▶ [WHAT THE TASK REQUIRES] Count the lines in the records below that contain the string "width", treating uppercase and lowercase as different, and give only the number.

▶ [GIVEN RECORDS]
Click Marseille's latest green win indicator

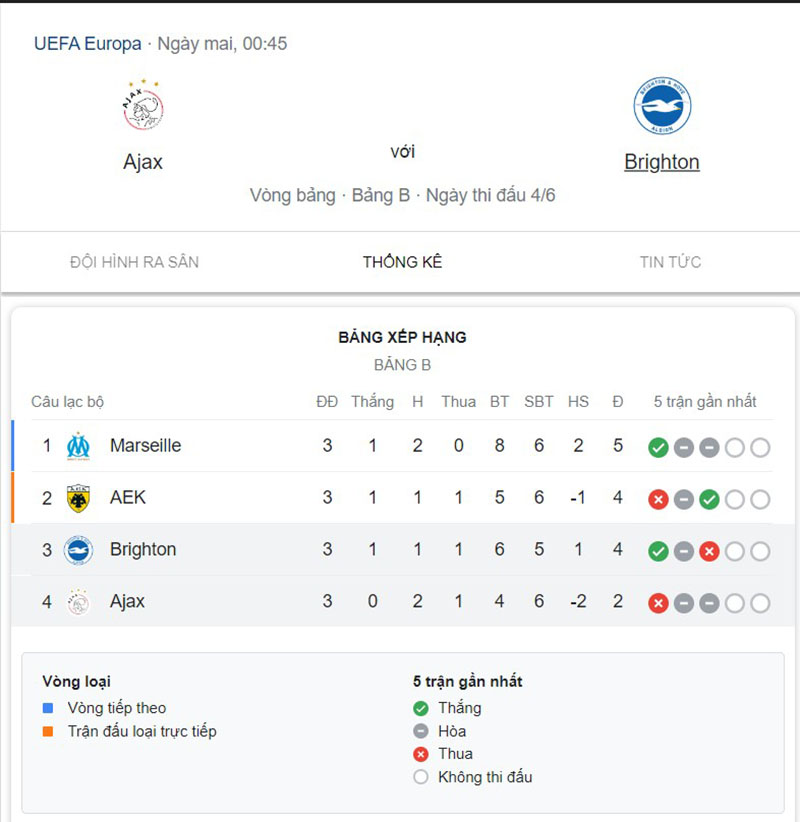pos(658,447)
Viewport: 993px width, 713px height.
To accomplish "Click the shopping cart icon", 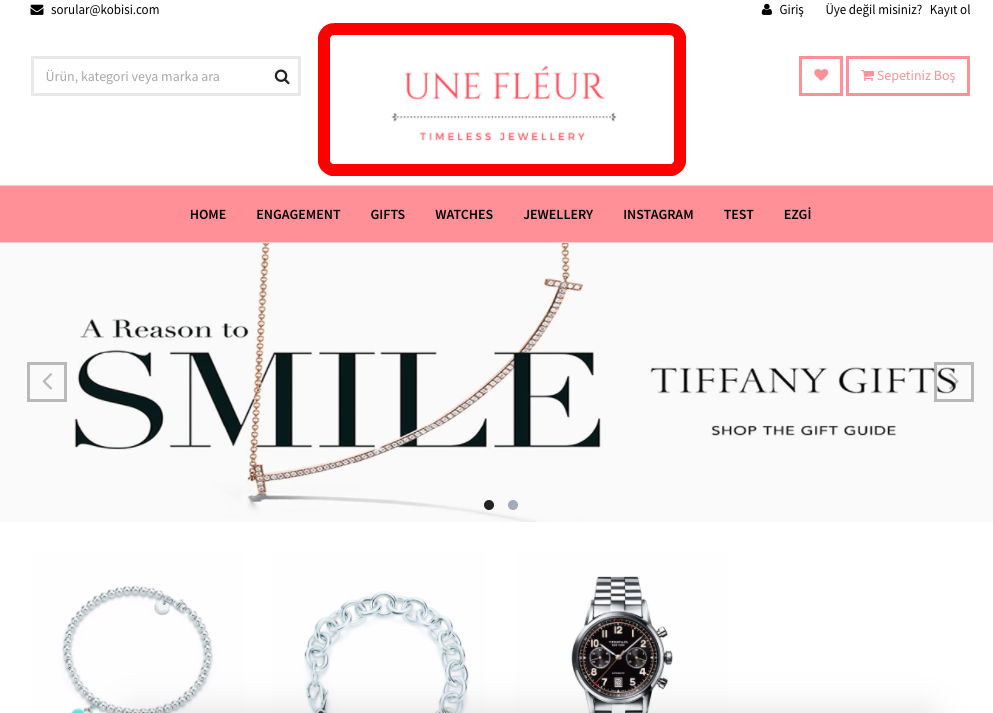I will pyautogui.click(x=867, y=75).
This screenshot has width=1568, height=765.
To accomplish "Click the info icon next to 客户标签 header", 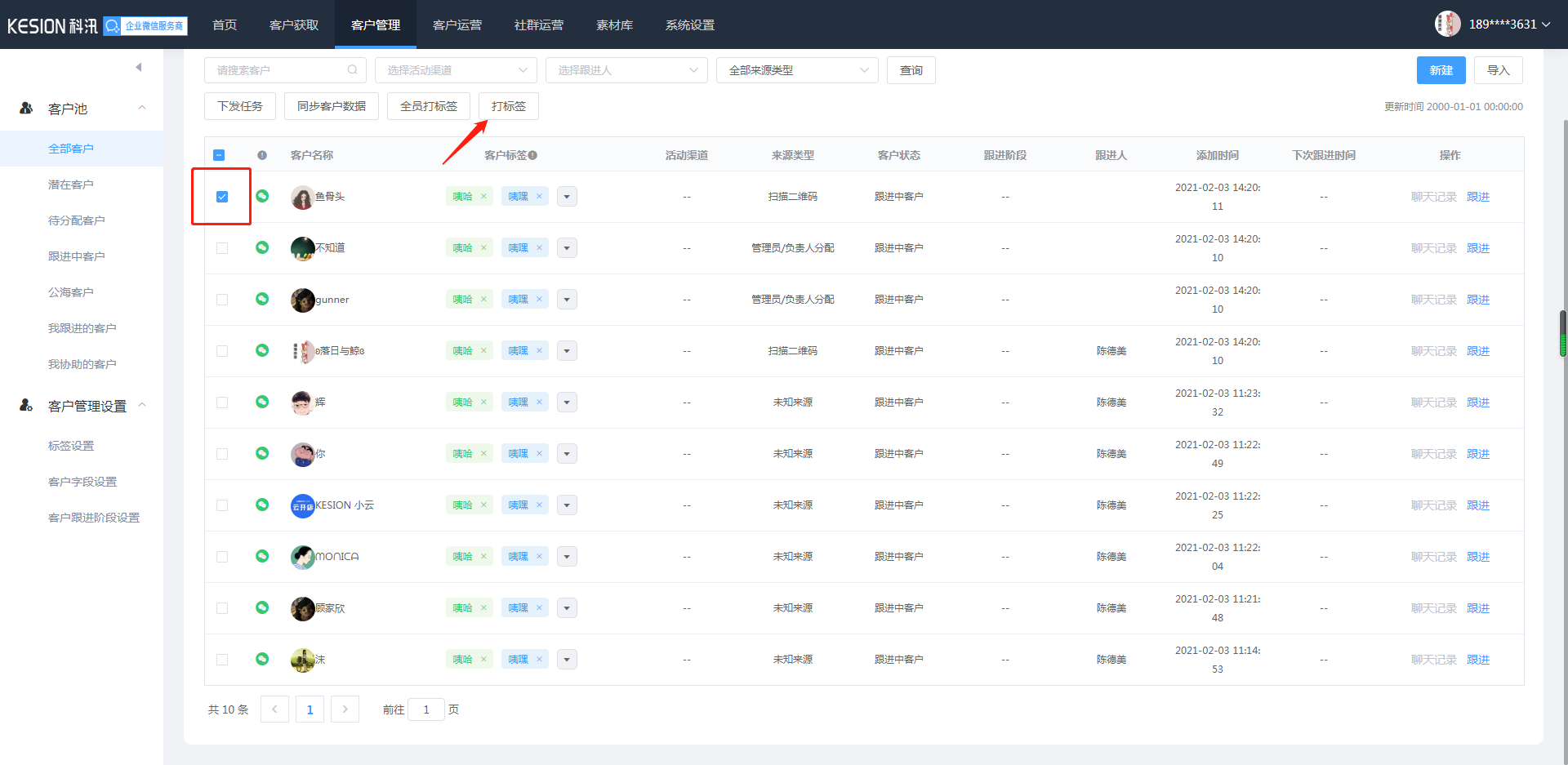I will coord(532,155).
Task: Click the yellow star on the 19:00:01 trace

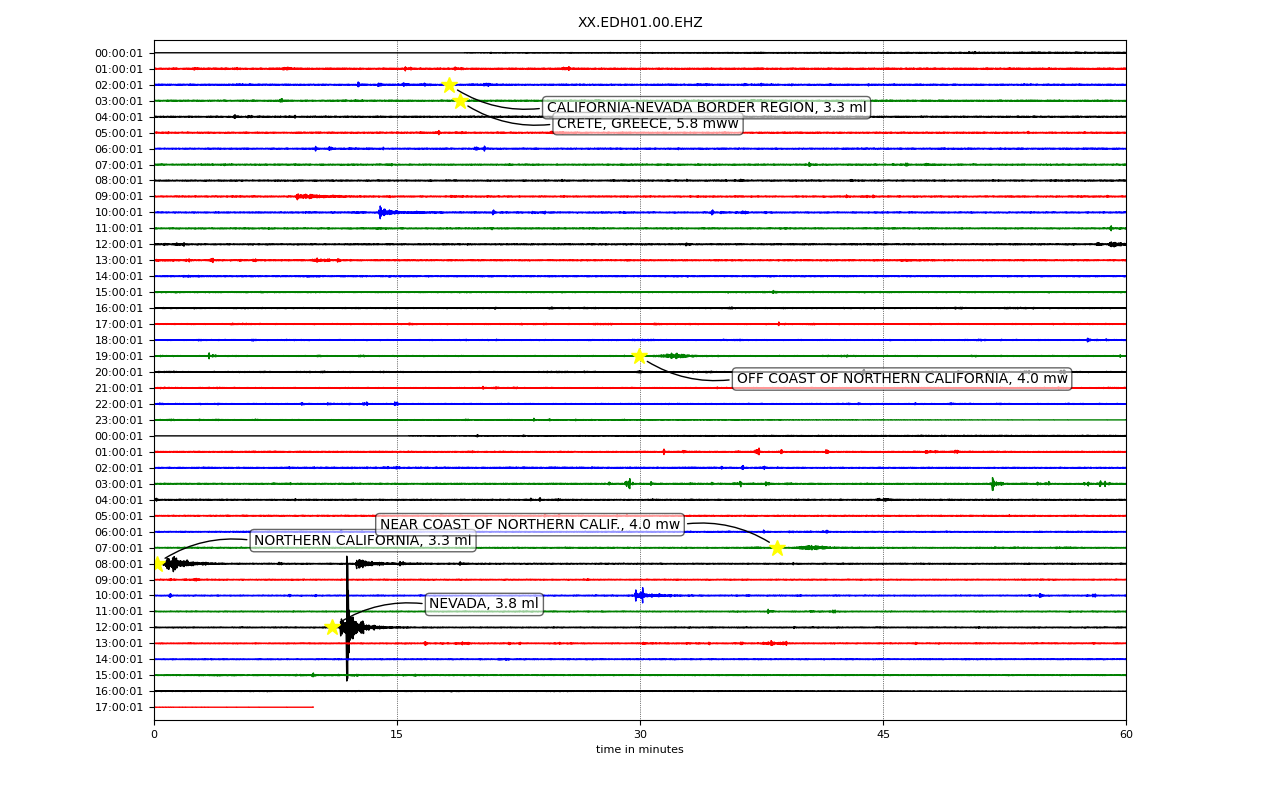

▶ [REPLY TO THE TASK] 2